Imagine you have a long table filled with objects. You stand at one end of the table and focus on the nearest group of objects and take a photo. With a normal digital camera, you would end up with a photo in which the closest objects are in focus. The farther away the other objects are, the more fuzzy and indistinct they'll appear in the picture.
Initially, a Lytro photo can look that way too. But if you indicate that you would like a different area of the image to be in focus -- you really want to see those cool toys you put on the other end of the table perhaps -- the focal point switches.
The Lytro's sensor can generate different images based on the light field captured within the camera. While you're limited by a physical camera's focus settings when you take a picture, the Lytro gives you choices. That's because you can change the focal depth of a Lytro image after you've already taken the photo.
As you focus a physical camera, you move the lens and aperture closer to or further from the sensor. A Lytro image -- the proprietary image file is called a Light Field Picture or LFP file -- contains information about the light field for that picture. Essentially, the software creates a virtual lens and sensor, simulating what would happen if you were to have physically changed the focus on a traditional camera. The virtual lens moves closer to or further away from the virtual sensor.
A complex collection of algorithms do the work. The light you capture with the camera serves as information. The algorithms are a set of directions for the Lytro software to follow. The software simulates what a physical camera would have done and generates the image with the appropriate focal point. Without the information from the light field, this wouldn't be possible -- the Lytro wouldn't have the information needed to switch focus.

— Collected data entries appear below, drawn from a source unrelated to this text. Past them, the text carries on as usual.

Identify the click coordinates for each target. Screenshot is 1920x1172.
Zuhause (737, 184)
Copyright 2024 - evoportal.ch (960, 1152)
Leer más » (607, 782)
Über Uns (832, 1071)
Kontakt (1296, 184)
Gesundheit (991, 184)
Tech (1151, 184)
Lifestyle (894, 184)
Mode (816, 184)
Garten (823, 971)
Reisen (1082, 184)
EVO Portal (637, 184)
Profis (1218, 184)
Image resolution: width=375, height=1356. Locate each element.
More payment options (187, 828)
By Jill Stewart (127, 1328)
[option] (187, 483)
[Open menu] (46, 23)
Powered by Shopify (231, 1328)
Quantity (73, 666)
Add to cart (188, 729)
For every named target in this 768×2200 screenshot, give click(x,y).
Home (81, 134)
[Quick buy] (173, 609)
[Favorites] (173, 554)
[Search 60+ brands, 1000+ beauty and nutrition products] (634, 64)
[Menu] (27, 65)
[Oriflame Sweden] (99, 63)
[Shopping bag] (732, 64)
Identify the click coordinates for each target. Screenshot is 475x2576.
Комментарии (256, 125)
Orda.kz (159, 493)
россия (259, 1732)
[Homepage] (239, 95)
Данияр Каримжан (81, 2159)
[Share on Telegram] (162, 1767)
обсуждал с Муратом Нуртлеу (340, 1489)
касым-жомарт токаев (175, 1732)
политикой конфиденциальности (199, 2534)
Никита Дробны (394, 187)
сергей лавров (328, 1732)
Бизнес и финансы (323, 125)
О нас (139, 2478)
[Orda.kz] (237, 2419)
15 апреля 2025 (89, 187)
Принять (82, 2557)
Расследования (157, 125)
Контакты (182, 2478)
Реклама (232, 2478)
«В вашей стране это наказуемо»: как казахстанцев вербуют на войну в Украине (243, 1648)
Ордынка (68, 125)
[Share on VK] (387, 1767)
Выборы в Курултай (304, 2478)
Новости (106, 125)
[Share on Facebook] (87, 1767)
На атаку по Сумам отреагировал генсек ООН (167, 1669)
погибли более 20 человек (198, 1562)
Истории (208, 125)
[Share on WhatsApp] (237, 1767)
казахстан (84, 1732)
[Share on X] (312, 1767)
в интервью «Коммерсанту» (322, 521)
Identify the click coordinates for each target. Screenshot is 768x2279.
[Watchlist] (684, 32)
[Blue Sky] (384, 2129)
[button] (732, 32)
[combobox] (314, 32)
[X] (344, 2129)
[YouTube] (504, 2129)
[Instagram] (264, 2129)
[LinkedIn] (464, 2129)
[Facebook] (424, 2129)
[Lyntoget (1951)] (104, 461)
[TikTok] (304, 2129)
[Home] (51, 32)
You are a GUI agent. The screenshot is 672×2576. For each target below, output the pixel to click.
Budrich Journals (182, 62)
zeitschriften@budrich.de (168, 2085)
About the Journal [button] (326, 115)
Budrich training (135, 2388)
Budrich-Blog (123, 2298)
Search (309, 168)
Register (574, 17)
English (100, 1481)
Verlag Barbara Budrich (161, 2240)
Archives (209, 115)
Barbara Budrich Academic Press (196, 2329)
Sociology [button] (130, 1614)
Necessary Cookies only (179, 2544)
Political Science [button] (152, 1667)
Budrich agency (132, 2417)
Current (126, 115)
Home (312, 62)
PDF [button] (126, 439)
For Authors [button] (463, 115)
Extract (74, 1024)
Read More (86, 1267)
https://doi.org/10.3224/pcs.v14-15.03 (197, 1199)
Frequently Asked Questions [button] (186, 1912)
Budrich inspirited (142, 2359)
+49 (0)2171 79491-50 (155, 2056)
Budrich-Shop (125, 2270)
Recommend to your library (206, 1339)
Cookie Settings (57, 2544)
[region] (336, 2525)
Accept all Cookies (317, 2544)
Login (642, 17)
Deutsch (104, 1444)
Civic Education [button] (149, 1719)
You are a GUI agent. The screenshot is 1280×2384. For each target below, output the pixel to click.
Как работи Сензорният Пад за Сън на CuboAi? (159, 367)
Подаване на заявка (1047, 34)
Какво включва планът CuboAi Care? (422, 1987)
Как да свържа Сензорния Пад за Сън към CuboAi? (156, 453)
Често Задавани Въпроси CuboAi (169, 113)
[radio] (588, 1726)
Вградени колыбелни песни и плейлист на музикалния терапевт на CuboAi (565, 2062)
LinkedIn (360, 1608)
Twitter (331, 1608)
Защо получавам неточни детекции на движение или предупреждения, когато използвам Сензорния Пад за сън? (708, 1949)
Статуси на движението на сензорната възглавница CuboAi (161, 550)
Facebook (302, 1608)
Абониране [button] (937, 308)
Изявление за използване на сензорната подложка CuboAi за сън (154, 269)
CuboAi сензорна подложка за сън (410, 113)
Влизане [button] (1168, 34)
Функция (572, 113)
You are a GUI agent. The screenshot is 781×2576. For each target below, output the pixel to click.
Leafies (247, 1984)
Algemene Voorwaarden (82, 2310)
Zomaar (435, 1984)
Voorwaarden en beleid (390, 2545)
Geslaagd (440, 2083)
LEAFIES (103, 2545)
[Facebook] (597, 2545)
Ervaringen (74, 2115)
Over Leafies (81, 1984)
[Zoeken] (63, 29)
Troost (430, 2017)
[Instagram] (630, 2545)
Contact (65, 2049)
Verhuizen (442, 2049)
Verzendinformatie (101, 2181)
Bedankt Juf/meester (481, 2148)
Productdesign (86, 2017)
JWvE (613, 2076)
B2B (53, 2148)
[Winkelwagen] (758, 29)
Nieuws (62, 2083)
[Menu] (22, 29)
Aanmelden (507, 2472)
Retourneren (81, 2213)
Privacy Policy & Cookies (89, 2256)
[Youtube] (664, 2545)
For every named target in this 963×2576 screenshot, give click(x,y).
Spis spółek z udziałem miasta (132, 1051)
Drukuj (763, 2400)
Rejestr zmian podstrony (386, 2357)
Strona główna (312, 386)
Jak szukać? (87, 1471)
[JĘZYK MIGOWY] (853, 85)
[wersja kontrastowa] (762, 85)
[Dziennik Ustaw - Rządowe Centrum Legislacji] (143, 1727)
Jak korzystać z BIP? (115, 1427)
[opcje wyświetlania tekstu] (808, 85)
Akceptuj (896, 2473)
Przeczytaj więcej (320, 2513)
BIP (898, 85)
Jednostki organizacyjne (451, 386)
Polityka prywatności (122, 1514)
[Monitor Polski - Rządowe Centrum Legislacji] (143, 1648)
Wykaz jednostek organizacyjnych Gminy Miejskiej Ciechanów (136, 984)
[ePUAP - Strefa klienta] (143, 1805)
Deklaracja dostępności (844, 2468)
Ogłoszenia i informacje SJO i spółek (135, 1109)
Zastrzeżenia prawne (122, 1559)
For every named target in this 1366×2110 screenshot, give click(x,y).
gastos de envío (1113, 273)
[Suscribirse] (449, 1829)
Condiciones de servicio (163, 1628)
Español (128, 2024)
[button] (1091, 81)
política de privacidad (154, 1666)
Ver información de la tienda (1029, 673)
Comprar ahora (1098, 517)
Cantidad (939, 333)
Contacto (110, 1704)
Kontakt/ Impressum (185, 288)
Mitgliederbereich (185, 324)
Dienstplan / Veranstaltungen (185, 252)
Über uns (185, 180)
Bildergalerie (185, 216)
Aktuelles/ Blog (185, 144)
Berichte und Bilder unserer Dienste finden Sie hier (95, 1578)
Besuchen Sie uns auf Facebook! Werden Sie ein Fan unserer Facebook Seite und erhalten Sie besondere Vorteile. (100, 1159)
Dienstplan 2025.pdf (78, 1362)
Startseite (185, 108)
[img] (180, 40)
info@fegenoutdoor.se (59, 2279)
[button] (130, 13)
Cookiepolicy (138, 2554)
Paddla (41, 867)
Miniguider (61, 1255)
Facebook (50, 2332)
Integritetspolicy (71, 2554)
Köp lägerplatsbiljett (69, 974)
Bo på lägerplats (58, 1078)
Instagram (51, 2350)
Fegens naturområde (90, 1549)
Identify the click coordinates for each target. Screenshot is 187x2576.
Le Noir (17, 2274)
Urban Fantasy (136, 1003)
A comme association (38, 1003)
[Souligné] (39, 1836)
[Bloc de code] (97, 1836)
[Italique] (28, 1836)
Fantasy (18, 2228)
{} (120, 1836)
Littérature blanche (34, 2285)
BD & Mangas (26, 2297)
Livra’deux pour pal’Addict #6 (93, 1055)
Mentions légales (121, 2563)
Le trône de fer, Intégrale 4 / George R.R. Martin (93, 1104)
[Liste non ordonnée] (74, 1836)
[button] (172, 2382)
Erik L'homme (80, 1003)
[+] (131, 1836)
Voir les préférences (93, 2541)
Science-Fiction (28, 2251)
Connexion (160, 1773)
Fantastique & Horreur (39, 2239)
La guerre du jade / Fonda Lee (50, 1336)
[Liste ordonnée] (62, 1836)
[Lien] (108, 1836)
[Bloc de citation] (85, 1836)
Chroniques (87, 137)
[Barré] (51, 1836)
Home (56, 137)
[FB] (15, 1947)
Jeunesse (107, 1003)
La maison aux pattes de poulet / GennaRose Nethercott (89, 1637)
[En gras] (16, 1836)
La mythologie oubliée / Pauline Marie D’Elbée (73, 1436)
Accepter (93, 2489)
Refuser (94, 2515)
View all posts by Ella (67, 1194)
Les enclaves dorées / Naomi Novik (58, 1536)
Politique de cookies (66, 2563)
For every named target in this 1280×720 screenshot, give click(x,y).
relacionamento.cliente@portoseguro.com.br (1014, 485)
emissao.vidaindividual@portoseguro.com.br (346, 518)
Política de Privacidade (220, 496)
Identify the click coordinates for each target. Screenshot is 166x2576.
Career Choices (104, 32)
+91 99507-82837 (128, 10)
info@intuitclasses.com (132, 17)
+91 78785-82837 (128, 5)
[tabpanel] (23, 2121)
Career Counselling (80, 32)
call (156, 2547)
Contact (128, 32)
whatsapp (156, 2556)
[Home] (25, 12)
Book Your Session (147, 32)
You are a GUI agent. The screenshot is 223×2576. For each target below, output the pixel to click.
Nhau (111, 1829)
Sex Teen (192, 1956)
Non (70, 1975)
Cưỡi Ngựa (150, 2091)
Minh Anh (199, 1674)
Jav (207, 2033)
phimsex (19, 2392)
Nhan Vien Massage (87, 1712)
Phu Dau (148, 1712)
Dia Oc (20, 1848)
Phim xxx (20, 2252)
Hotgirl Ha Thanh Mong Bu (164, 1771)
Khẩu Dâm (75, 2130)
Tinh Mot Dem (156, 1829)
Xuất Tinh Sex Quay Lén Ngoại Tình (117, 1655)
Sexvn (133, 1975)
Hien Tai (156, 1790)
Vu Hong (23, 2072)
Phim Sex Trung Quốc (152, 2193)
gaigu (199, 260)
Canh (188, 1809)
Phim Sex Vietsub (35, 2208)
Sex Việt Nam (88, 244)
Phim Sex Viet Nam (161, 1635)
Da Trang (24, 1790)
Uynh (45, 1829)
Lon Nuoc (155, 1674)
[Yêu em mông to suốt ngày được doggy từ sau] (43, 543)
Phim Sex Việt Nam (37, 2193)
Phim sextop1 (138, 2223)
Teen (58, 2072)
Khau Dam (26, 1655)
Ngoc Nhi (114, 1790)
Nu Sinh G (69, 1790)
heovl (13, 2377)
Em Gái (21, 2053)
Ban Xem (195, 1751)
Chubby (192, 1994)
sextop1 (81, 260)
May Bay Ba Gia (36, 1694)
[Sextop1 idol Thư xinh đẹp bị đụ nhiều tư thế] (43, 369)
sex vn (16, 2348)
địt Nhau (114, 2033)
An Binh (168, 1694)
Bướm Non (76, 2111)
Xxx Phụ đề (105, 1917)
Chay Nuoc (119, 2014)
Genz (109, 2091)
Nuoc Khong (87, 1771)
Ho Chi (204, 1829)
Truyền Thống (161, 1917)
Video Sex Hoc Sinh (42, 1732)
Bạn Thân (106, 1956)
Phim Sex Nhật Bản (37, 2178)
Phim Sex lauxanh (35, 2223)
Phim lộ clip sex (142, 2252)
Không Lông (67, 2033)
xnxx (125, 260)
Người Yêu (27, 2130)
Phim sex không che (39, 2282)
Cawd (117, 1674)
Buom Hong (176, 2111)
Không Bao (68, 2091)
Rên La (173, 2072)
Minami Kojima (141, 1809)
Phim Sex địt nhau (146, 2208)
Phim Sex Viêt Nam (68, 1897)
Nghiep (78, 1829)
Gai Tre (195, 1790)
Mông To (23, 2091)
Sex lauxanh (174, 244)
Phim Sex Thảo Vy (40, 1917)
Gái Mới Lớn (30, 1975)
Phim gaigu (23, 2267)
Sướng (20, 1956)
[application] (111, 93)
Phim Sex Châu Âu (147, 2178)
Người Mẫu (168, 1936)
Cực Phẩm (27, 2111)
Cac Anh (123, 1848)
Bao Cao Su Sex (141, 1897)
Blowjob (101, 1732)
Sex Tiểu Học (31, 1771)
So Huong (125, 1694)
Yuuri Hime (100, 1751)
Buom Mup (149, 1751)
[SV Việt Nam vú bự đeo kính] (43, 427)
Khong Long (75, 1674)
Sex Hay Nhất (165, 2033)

The company offers a software product called Lytro Desktop that lets you store and manipulate Lytro photos on your computer. Eventually, the camera may also allow you to take photos with an extended depth of field. That means you may be able to take a photo with objects in the foreground and background and keep everything in focus at the same time. Extended depth-of-field algorithms essentially piece together a photo by taking the sharpest parts of every potential picture you would get from a Lytro camera shot. It's almost like taking a series of photos with different focal points, cutting out all the bits that are actually in focus, and then pasting it all together.